Morningstar are cautiously optimistic for both stocks and bonds as we enter 2024, even accounting for heightened risk.

In equities, we see opportunities in size, style, sector, and country exposures. Targeted exposure is well placed to beat broad market-weight exposure, according to our analysis. For bonds, we see broad appeal across different maturity profiles. Government bonds are our preferred exposure. Corporate bonds are priced for a slowdown, but not a recession, so they could carry heightened risk. The U.S. dollar looks expensive versus other major currencies, so international currency positioning (and possibly hedging) may be a worthwhile addition to your portfolio toolkit.

Equity Opportunities

  1. Among the basket of undervalued and unloved assets, smaller-capitalization value stocks stand out.
  2. Cyclical sectors like financials (namely banks), leap out as attractive. Among economically sensitive sectors, communication services remain appealing. Among defensive sectors, healthcare and utilities could offer a ballast with upside potential.
  3. Global contrarian plays include the United Kingdom, emerging markets equities, and, specifically, Chinese technology. The volatility could be worth it, but sizing is important.
  4. Second-derivative artificial intelligence plays, primarily in the U.S. market, could offer an earnings tailwind.

The Broad Equity Landscape Entering 2024

Equities look fairly well positioned as we start 2024, despite facing a wall of worry. Stocks are reasonably valued overall, with all major countries better placed than a few years ago from a valuation standpoint.

Overall, we see U.S. equities as playing a role for investors, although the concentrated rise in the so-called “Magnificent Seven″ has created opportunities to add selected value—which looks especially interesting in smaller, value-oriented companies. In other developed markets, we see attractive valuations with higher-than-usual return prospects on our analysis, especially in pockets of Europe (for example, U.K. and European energy stocks). While emerging markets are undoubtedly risky, we can see strong return prospects in most scenarios, although position sizing remains important.

Naturally, reward for risk is the key distinction to make, with some developing risks that must be accounted for in equity allocations. One longer-term risk is the lack of earnings growth. This is a challenge because investors have been driving prices higher relative to earnings—a dynamic known as multiple expansion. One potential reason for the expansion of multiples this year was a belief that central banks would quickly and aggressively pivot to cut rates. This is no longer the consensus base case.

Here are some of the key risks we’re watching:

Moderate Valuations

  • Valuation expansion has largely been in AI stocks. Second-derivative AI stocks have not had the same rally.
  • The U.S. market contains some expensive sectors and concentration risks.
  • Select opportunities exist in global equities.

Softening Economy

  • High rates can weaken consumer demand, particularly if they persist.
  • A weaker consumer can impact corporate revenue and ultimately the labor market.
  • Weaker European countries may trough sooner than the U.S. market.

Weakening Fundamentals

  • In the United States, overall corporate leverage is manageable, but debt costs are increasing.
  • Corporate profitability is high, but vulnerable on the margin.
  • Capital-intensive sectors remain more exposed to a protracted move higher in debt costs.

External Shocks

  • Geopolitical risk is high (Ukraine, Israel, and China).

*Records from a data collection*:

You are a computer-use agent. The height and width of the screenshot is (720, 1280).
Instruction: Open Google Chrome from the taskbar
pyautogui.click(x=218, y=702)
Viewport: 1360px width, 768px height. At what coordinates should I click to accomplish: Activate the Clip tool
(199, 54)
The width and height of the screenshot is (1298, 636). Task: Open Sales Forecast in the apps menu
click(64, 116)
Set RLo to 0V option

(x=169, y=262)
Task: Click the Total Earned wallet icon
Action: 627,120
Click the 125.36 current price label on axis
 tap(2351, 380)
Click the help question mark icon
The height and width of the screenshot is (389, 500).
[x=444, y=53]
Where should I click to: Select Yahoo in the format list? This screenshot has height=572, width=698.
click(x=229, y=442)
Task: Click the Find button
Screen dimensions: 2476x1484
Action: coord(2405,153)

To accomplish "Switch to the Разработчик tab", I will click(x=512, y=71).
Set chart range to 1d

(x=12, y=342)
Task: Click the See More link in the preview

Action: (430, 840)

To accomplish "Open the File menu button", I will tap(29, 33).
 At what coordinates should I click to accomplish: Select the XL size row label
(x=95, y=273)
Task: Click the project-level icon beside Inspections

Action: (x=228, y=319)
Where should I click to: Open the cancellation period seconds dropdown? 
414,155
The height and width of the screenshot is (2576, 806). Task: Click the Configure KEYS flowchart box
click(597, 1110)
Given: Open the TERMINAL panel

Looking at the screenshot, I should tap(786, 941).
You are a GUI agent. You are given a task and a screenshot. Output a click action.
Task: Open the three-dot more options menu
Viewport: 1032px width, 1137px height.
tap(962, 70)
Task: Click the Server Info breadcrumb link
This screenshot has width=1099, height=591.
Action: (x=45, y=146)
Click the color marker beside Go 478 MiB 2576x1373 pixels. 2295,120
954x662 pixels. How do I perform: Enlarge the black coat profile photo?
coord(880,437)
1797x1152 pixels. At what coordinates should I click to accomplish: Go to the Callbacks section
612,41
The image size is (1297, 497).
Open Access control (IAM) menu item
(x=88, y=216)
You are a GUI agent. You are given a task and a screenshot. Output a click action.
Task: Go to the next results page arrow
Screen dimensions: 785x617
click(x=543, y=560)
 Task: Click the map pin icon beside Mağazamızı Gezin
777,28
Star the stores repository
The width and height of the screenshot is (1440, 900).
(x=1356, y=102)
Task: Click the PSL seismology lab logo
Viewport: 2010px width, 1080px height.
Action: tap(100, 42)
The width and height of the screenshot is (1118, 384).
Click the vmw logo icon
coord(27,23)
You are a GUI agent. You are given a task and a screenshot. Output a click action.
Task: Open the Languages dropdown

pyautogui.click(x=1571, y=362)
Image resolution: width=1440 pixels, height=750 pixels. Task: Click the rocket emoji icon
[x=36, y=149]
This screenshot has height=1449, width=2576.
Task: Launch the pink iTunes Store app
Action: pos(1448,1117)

*SET TASK A*:
In the 2024 market outlook, reproduce word for word the passage from "2. Cyclical sectors" to "an earnings tailwind.".
*SET TASK B*:
Report each line of the records that contains the string "This", matching case exactly.

*TASK ANSWER A*:
2. Cyclical sectors like financials (namely banks), leap out as attractive. Among economically sensitive sectors, communication services remain appealing. Among defensive sectors, healthcare and utilities could offer a ballast with upside potential.
  3. Global contrarian plays include the United Kingdom, emerging markets equities, and, specifically, Chinese technology. The volatility could be worth it, but sizing is important.
  4. Second-derivative artificial intelligence plays, primarily in the U.S. market, could offer an earnings tailwind.

*TASK ANSWER B*:
Where should I click to: Select Yahoo in the format list? This screenshot has height=572, width=698.
This screenshot has width=1099, height=591.
This screenshot has height=1449, width=2576.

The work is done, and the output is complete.